ТЕКСТ ДЛЯ ЧТЕНИЯ:
▬▬▬
Выходит в прокат «Да и да» Валерии Гай Германики. Противоречивая картина стала в прошлом году одной из жертв новых правил кинопроката. Сегодня мы публикуем две рецензии из готовящегося сборника «Сеанс Guide 2015»: одна — «за», другая — «против».
«За».Тараканьи раны
Антон Долин
Фильм о любви. Банальность на грани пошлости, худший из штампов, всеобщее место — но, честно говоря, все это проносится в голове, чтобы психотерапевтически заслонить главное: их ведь и не снимают почти (мы не считаем сериалы канала «Россия 1»). Очень трудно. Современное русское кино гналось за реальностью, как Ахилл за черепахой, но не догнало, черепаха оказалась удивительно резвой. Теперь в дефиците элементарная правда поступков и чувств. Если попросить рядового зрителя (нерядового, возможно, тоже) назвать лучшую отечественную love story XXI века, он окажется в тупике. Лично мой ответ отныне простой, дважды утвердительный: «Да и да».
Удивляться тому, что это получилось именно у Германики, нелепо: в сущности, кто еще это мог быть? Истощенность напыщенного, зажатого, всегда идеологизированного мужского дискурса уже привела в русское кино целое поколение режиссеров-женщин, чьи вызывающие эмоциональность и интуитивность бьют все до сих пор незыблемые козыри. Германика — все еще начинающая, не растерявшая свежести взгляда и непосредственности повадки («Да и да» — всего второй ее полный метр), но притом набившая руку на «телеке», испытанная в боях с сериальными продюсерами. Видимо, истосковавшаяся по свободе, столь ощутимой и в ее ранних документальных короткометражках, и в бунтарском «Все умрут, а я останусь». О любви как драме, как чуде, как высшей свободе, мучительной и экстатической — ей, некому больше.
▬▬▬
(Блок данных)
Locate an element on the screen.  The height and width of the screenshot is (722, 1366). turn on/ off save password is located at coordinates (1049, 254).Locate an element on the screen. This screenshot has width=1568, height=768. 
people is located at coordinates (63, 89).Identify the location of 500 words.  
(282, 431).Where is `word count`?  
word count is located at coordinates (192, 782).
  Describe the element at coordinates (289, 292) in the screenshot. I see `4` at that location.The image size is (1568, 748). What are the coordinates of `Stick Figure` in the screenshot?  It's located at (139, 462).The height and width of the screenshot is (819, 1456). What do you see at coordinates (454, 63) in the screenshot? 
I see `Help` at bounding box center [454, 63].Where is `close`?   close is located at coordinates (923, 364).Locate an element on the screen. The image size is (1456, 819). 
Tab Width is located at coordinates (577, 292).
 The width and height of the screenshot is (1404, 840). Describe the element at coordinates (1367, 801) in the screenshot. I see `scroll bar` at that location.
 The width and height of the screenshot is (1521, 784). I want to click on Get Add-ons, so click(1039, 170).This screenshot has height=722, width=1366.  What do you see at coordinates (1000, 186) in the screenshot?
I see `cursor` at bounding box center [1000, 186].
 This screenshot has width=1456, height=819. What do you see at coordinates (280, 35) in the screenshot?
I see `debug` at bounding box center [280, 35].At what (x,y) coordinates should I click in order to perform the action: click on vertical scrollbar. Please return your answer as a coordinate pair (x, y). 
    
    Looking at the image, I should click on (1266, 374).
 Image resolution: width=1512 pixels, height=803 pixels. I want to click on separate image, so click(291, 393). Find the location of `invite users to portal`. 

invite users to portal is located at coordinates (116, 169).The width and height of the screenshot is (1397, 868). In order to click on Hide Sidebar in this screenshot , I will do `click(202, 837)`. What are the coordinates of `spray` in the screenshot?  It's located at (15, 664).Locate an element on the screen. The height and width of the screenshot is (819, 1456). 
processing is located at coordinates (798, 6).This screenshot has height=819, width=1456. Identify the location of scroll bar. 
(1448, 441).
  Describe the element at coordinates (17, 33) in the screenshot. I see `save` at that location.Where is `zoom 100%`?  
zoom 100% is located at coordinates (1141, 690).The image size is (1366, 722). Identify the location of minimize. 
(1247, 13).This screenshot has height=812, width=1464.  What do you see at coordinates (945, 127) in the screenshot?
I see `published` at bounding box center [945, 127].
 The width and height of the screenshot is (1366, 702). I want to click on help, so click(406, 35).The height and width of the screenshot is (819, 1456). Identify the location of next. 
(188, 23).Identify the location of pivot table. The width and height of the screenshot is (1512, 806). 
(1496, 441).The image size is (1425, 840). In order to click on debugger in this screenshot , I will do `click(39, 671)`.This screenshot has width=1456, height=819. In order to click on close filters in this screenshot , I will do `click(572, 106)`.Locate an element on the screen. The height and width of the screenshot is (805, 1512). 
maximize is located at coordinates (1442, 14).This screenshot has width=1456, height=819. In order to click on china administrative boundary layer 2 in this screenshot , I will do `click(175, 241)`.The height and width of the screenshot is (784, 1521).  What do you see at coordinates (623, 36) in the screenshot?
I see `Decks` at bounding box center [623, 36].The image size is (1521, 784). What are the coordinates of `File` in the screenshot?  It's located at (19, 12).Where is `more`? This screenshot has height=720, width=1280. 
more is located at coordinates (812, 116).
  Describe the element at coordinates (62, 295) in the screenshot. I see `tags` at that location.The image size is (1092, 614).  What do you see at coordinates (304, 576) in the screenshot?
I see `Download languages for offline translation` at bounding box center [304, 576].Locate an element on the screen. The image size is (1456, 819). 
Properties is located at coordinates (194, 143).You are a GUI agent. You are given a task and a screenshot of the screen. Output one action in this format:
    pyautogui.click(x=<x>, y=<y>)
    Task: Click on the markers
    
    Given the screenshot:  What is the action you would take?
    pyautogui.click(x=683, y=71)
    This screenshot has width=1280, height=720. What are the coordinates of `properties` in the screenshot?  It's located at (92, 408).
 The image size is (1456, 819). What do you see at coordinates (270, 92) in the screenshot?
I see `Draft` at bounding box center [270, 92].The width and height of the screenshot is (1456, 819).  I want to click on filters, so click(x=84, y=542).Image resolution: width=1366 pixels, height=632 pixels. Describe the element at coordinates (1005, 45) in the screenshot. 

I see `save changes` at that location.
▬▬▬
ЗАДАНИЕ:
В тексте о фильме «Да и да» найдите предложение, начинающееся словами «О любви как драме». Перечислите все, чем в нем названа любовь после слова «как».

ПРАВИЛЬНЫЙ ОТВЕТ:
драма, чудо, высшая свобода